Armies get their modus operandi, hence their effectiveness, from the societies that create them. When a natural meshing occurs between army and society, the armies will have much more power because they will have more confidence, consciously or not. Military action has a greater chance of meshing with society at large, which again adds to the effectiveness of military action.
The British did this brilliantly, whether they realized it or not. The 19th century in England saw a curious blend of aristocracy and democracy. The power of the monarch and the House of Lords all underwent a steady transformation towards more democracy, but a strong aristocratic flavor remained.** Even the “defensive” dress (as brilliantly put by Lord Clark in his Civilization series) of the middle and upper-middle class showed an aristocratic motive to distinguish themselves from the masses. Chesterton’s early 20th century work The Club of Queer Trades delightfully pays homage to the British mania for clubs at the turn of the 20th century.

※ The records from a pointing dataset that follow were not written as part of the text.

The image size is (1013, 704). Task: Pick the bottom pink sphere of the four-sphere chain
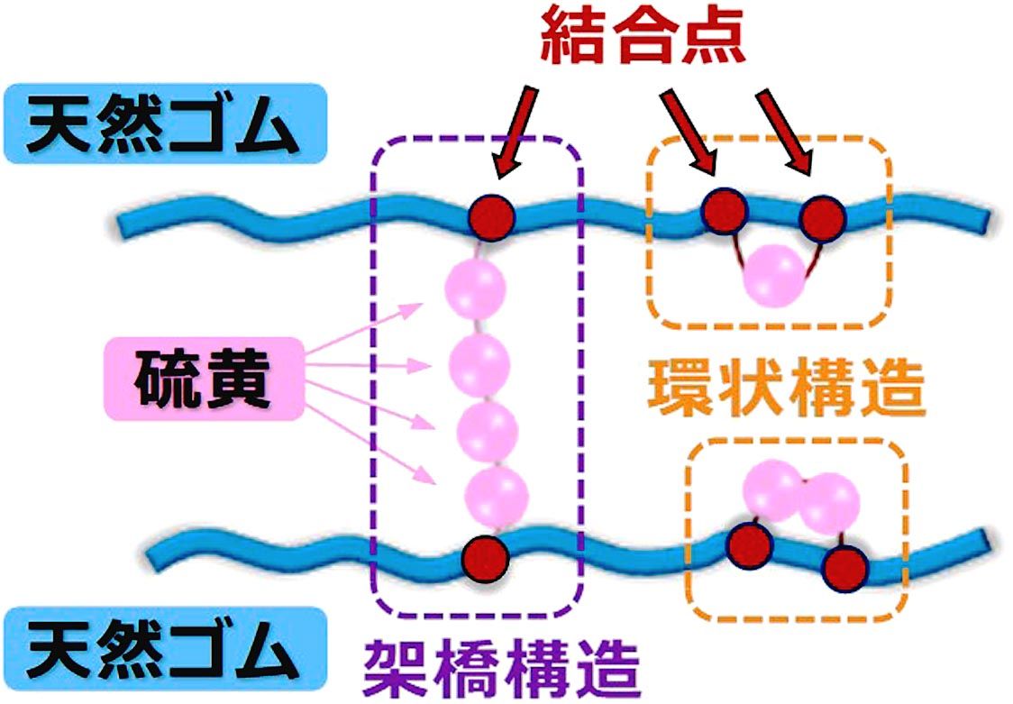[496, 495]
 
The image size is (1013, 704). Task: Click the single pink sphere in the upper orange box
[774, 274]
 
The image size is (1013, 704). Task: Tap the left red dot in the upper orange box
[725, 213]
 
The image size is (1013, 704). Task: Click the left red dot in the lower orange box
[750, 544]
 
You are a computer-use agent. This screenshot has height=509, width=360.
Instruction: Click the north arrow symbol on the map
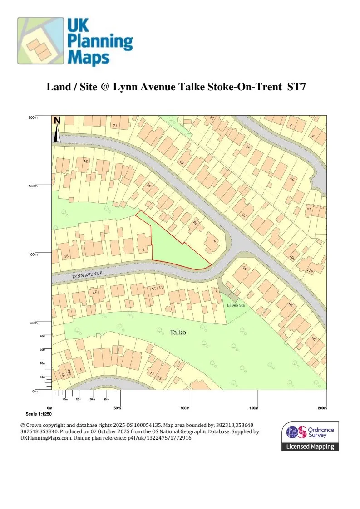point(57,130)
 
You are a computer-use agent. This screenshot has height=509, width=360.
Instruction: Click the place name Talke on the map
point(178,333)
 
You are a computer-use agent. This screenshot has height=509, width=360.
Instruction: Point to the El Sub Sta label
point(236,306)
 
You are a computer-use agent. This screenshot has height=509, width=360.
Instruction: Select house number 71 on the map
point(115,125)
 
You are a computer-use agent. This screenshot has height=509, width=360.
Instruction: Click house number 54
point(85,161)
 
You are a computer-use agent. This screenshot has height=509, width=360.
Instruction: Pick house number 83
point(182,162)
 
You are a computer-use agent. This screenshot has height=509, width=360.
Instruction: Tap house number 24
point(248,147)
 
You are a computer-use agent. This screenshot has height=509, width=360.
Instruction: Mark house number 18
point(309,209)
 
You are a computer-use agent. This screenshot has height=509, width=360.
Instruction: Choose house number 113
point(310,271)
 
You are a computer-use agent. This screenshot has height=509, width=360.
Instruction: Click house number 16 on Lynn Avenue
point(66,256)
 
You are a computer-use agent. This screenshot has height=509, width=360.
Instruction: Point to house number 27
point(95,292)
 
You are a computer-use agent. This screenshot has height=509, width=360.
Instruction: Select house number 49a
point(69,372)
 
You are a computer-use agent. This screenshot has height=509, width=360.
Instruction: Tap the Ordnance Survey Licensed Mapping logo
point(310,436)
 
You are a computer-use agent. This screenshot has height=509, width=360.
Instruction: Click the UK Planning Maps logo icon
point(40,40)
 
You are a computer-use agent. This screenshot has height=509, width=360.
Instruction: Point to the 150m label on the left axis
point(33,186)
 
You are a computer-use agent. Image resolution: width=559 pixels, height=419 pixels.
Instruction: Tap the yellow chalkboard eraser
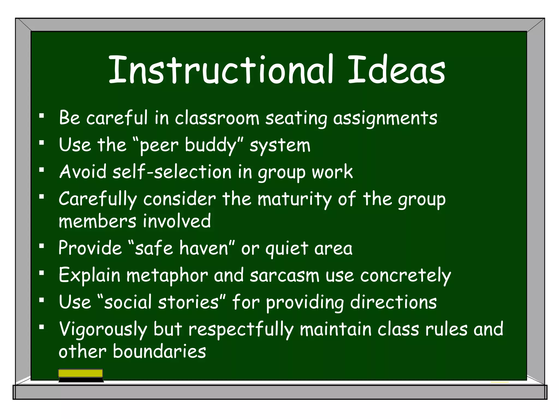[x=81, y=373]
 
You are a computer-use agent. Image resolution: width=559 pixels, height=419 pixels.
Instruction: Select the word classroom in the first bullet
[x=217, y=118]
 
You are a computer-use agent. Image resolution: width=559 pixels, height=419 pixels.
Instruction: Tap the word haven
[x=204, y=248]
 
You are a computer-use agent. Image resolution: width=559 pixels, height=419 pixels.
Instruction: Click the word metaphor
[x=167, y=276]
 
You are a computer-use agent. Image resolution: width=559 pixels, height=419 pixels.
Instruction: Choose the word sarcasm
[x=284, y=276]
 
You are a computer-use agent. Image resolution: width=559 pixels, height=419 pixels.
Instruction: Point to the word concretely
[x=405, y=276]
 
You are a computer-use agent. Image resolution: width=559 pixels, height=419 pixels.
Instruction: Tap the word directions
[x=393, y=303]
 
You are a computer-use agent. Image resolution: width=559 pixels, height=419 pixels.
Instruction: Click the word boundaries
[x=159, y=351]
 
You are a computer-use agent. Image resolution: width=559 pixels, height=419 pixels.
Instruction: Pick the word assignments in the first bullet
[x=385, y=118]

The British saw to it that each regiment was its own club, its own mini-aristocracy with its own traditions, dress, and way of life. Anyone in a regiment would immediately become part of a mini-society that would give them a holistic identity apart from the rest of society. As even our modern political scene teaches us, people will fight hard to maintain their sense of identity.
All of this should make us ponder our current situation. I remember reading an article some time ago that mentioned that over the last 10 years the military has seen a huge spike in those hoping to become snipers. Maybe this is the result of video games, but maybe not. Military movies for decades focused on the heroism of the average Joe. Now our movies and many of our military operations focus on our special forces, a kind of aristocracy within the military at-large. And yet, our country may be moving in a more populist direction. If so, this would put some tension between our military and our society which in theory could damage its effectiveness.
Or, possibly what we think is populism is in fact an extension of a kind of hyper identity awareness. We do see a rise in the role of personal identity with issues surrounding sexuality and gender, and perhaps race as well. If this is correct, then our military and society may be moving in a more feudal/aristocratic direction, not in the sense of having a defined upper class by birth, but by the segmenting of “Society” into multiple different smaller societies and interest groups.
Or perhaps its instead some weird combination of things, as may often be the case with American history.
*For now we will leave aside the moral aspects of their military adventures.
**Barbara Tuchman discusses this aspect of English life at this time vividly in The Proud Tower.